[Selected text]:
.....

Fermented dairy products like yogurt and cheese contain a number of genera of bacteria called probiotics having beneficial effect on human gut. They are members of the genera Lactobacillus, Lactococcus, Leuconostoc, Enterococcus, Pediococcus, Streptococcus, Staphylococcus and bifidobacterium.
There are 100 trillion (1012) of microbes in the mammalian intestines. They live in the human gut and help in many ways; some of those are responsible for fermentation of resistant dietary fibers, which are otherwise indigestible by gut enzymes in human. Those are also called as commensals.
|Adopted from PNAS|
Some commensals are involved in the fermentation of dietary fibers in the colon leading to production of short chain fatty acids (SCFAs), 2-carbon to 5-carbon weak acids including acetate (C2), propionate (C3), butyrate (C4) and valerate (C5). Among the SCFAs, butyrate has received particular attention for its multiple beneficial effects from the intestinal tract to the peripheral tissues.

.....

[Directions]:
According to the passage on gut microbes, why has butyrate received particular attention among the short chain fatty acids? Answer in one to three sentences.

[Supplied material]:
.....

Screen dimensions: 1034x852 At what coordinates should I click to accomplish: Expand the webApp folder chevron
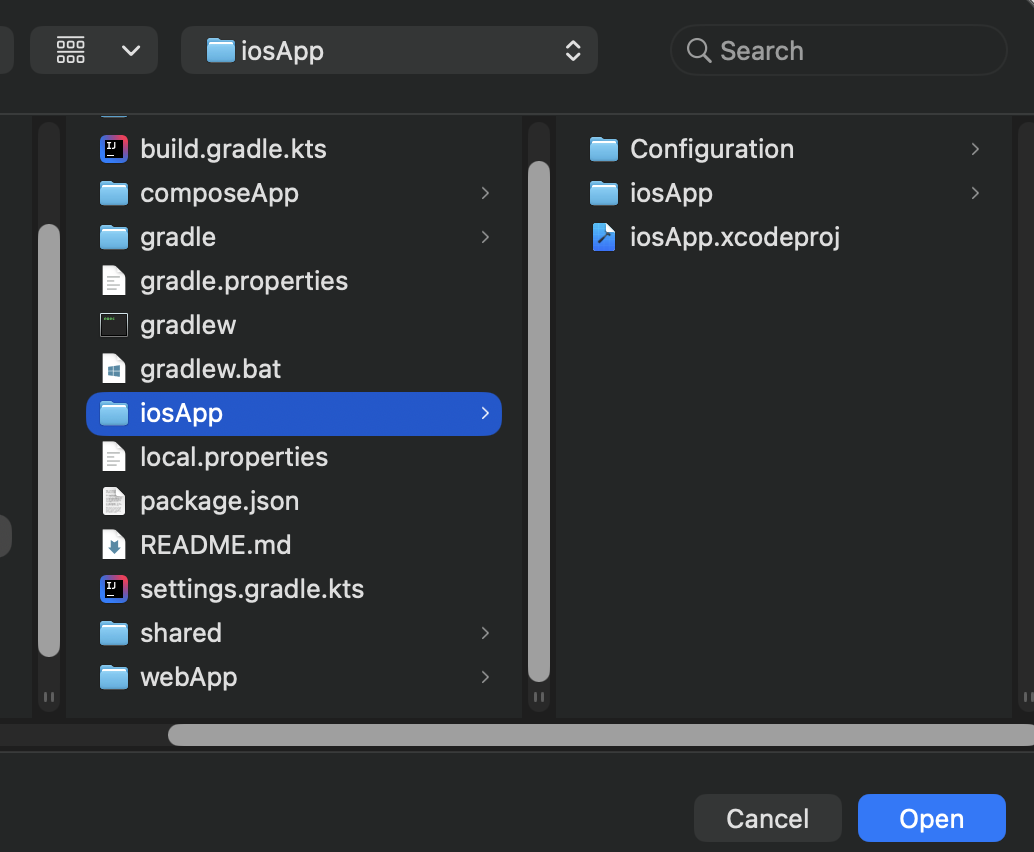(x=485, y=677)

.....

[Response to the task]:
Butyrate has received particular attention because of its multiple beneficial effects. These effects extend from the intestinal tract to the peripheral tissues.